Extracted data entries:
Start of Block
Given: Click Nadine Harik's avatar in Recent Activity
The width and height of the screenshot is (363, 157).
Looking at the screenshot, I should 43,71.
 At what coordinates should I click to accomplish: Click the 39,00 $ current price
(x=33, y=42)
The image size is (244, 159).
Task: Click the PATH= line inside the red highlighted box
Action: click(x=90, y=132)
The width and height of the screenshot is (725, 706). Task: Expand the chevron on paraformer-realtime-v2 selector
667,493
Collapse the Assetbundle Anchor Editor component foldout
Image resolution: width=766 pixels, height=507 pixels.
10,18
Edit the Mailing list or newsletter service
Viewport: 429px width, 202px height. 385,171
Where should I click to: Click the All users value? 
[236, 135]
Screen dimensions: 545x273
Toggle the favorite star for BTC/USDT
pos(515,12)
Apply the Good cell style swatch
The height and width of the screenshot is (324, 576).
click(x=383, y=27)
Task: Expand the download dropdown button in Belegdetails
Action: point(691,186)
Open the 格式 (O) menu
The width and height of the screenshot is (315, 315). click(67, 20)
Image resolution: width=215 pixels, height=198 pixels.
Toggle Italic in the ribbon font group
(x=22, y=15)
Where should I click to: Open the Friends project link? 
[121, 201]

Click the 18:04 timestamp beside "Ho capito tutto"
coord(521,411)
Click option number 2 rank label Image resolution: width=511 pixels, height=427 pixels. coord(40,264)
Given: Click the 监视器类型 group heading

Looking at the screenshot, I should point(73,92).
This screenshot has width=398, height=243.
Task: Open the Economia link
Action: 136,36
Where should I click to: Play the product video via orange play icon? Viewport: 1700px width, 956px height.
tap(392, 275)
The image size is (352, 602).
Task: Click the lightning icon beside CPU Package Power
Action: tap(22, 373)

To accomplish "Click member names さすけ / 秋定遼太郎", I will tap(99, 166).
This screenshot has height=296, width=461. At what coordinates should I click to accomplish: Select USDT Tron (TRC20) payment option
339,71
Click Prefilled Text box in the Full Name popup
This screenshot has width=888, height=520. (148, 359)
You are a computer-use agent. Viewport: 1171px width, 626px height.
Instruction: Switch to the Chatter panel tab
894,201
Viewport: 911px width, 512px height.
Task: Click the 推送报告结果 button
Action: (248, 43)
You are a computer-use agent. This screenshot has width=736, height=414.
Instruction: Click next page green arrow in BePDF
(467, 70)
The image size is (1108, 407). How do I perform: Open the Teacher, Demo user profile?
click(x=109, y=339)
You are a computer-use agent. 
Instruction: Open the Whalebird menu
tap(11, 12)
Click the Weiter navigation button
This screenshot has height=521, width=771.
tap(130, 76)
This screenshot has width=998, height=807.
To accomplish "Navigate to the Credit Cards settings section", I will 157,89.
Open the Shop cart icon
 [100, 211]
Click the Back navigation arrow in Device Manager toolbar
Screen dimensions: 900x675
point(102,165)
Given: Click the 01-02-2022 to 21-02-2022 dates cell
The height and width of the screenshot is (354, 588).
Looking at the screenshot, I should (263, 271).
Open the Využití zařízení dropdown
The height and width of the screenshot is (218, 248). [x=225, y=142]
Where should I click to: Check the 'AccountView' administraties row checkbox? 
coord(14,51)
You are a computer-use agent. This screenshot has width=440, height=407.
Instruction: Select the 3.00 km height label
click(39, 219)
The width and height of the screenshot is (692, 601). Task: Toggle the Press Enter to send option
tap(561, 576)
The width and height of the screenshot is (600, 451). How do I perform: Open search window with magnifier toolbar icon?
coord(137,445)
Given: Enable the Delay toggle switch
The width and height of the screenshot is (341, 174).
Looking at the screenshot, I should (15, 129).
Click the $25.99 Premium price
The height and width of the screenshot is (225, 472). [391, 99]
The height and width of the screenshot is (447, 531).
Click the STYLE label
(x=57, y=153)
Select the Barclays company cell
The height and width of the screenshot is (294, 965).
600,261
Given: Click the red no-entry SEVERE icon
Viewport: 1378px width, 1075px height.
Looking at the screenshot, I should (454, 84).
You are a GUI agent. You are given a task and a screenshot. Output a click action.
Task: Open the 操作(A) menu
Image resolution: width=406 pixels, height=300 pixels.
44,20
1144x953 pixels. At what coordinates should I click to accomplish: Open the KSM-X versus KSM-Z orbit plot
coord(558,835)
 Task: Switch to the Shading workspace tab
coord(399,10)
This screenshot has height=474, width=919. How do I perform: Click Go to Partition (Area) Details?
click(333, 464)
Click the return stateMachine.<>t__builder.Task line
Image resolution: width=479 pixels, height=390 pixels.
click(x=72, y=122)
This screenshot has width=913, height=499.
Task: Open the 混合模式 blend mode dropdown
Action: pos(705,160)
End of Block
▸ **Work order**: Once you have read the records above, please copy them out exactly.

▸ **Expected output**:
Given: Click Nadine Harik's avatar in Recent Activity
The width and height of the screenshot is (363, 157).
Looking at the screenshot, I should 43,71.
 At what coordinates should I click to accomplish: Click the 39,00 $ current price
(x=33, y=42)
The image size is (244, 159).
Task: Click the PATH= line inside the red highlighted box
Action: click(x=90, y=132)
The width and height of the screenshot is (725, 706). Task: Expand the chevron on paraformer-realtime-v2 selector
667,493
Collapse the Assetbundle Anchor Editor component foldout
Image resolution: width=766 pixels, height=507 pixels.
10,18
Edit the Mailing list or newsletter service
Viewport: 429px width, 202px height. 385,171
Where should I click to: Click the All users value? 
[236, 135]
Screen dimensions: 545x273
Toggle the favorite star for BTC/USDT
pos(515,12)
Apply the Good cell style swatch
The height and width of the screenshot is (324, 576).
click(x=383, y=27)
Task: Expand the download dropdown button in Belegdetails
Action: point(691,186)
Open the 格式 (O) menu
The width and height of the screenshot is (315, 315). click(67, 20)
Image resolution: width=215 pixels, height=198 pixels.
Toggle Italic in the ribbon font group
(x=22, y=15)
Where should I click to: Open the Friends project link? 
[121, 201]

Click the 18:04 timestamp beside "Ho capito tutto"
coord(521,411)
Click option number 2 rank label Image resolution: width=511 pixels, height=427 pixels. coord(40,264)
Given: Click the 监视器类型 group heading

Looking at the screenshot, I should point(73,92).
This screenshot has width=398, height=243.
Task: Open the Economia link
Action: 136,36
Where should I click to: Play the product video via orange play icon? Viewport: 1700px width, 956px height.
tap(392, 275)
The image size is (352, 602).
Task: Click the lightning icon beside CPU Package Power
Action: tap(22, 373)

To accomplish "Click member names さすけ / 秋定遼太郎", I will tap(99, 166).
This screenshot has height=296, width=461. At what coordinates should I click to accomplish: Select USDT Tron (TRC20) payment option
339,71
Click Prefilled Text box in the Full Name popup
This screenshot has width=888, height=520. (148, 359)
You are a computer-use agent. Viewport: 1171px width, 626px height.
Instruction: Switch to the Chatter panel tab
894,201
Viewport: 911px width, 512px height.
Task: Click the 推送报告结果 button
Action: (248, 43)
You are a computer-use agent. This screenshot has width=736, height=414.
Instruction: Click next page green arrow in BePDF
(467, 70)
The image size is (1108, 407). How do I perform: Open the Teacher, Demo user profile?
click(x=109, y=339)
You are a computer-use agent. 
Instruction: Open the Whalebird menu
tap(11, 12)
Click the Weiter navigation button
This screenshot has height=521, width=771.
tap(130, 76)
This screenshot has width=998, height=807.
To accomplish "Navigate to the Credit Cards settings section", I will 157,89.
Open the Shop cart icon
 [100, 211]
Click the Back navigation arrow in Device Manager toolbar
Screen dimensions: 900x675
point(102,165)
Given: Click the 01-02-2022 to 21-02-2022 dates cell
The height and width of the screenshot is (354, 588).
Looking at the screenshot, I should (263, 271).
Open the Využití zařízení dropdown
The height and width of the screenshot is (218, 248). [x=225, y=142]
Where should I click to: Check the 'AccountView' administraties row checkbox? 
coord(14,51)
You are a computer-use agent. This screenshot has width=440, height=407.
Instruction: Select the 3.00 km height label
click(39, 219)
The width and height of the screenshot is (692, 601). Task: Toggle the Press Enter to send option
tap(561, 576)
The width and height of the screenshot is (600, 451). How do I perform: Open search window with magnifier toolbar icon?
coord(137,445)
Given: Enable the Delay toggle switch
The width and height of the screenshot is (341, 174).
Looking at the screenshot, I should (15, 129).
Click the $25.99 Premium price
The height and width of the screenshot is (225, 472). [391, 99]
The height and width of the screenshot is (447, 531).
Click the STYLE label
(x=57, y=153)
Select the Barclays company cell
The height and width of the screenshot is (294, 965).
600,261
Given: Click the red no-entry SEVERE icon
Viewport: 1378px width, 1075px height.
Looking at the screenshot, I should (454, 84).
You are a GUI agent. You are given a task and a screenshot. Output a click action.
Task: Open the 操作(A) menu
Image resolution: width=406 pixels, height=300 pixels.
44,20
1144x953 pixels. At what coordinates should I click to accomplish: Open the KSM-X versus KSM-Z orbit plot
coord(558,835)
 Task: Switch to the Shading workspace tab
coord(399,10)
This screenshot has height=474, width=919. How do I perform: Click Go to Partition (Area) Details?
click(333, 464)
Click the return stateMachine.<>t__builder.Task line
Image resolution: width=479 pixels, height=390 pixels.
click(x=72, y=122)
This screenshot has width=913, height=499.
Task: Open the 混合模式 blend mode dropdown
Action: pos(705,160)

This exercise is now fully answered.